How Claude committed the crime

Claude made telephone calls to victims in the U.S from Jamaica to inform them they had won $1 million is a lottery.

To receive their winnings, victims were told to pay a certain amount of money. Victims sent over $100,000 to Claude who then sent a portion of the money to Jamaica. Victims never received any lottery winnings after sending the money that was demanded. An inspector working at the U.S Postal Inspection service in Miami Florida stated that there are similar lottery schemes such as this based in Jamaica that target U.S victims and are using U.S mailing services to defraud victims.

Recent lottery scams in the United States

According to usa.gov, common scams in the U.S include housing scams, telephone scams, charity scams, IRS imposter scams, ticket scams, pyramid schemes and lottery scams.

Last month, Michigan police notified the public through the media of a new scam in the area.

The police said criminals are sending victims award notifications with the victim's name as the winner of a significant amount of money. The criminals then inform victims that the lottery is designed to promote the U.S, U.K and E.U governments and other international lottery institutions ahead of the Commonwealth games in 2018.

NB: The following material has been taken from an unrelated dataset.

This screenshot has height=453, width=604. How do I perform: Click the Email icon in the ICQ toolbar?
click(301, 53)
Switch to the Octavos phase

For the mega lottery to look legitimate, the criminals ensure that multiple fake signatures and stamps appear on the winning notice form, they also give their contact information so that the victim could be informed on how to collect their money. Winners are told to either travel to Madrid, Spain or to have their money delivered to their home or sent to their banking accounts.

Last month, four Jamaicans were charged in the state of North Dakota for their involvement in a multi-million-dollar Lottery Scam that defrauded at least 90 Americans mostly elderly. The criminals collected $5.7 million from their victims. 15 people were arrested for their involvement in the scam.

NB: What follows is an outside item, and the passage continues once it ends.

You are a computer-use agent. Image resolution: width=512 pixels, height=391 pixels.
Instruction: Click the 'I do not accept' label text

In mid-March this year, an elderly couple in New York lost $40,000 after they were told they had won U.S $2.5 million and a brand new car. To receive the price money, the couple had to pay tax on their prize money by sending cash, checks and Apple electronics. Investigators said that the criminal involved mostly used Jamaican phone numbers to contact the victims. One news report from Jamaica called such schemes prevalent.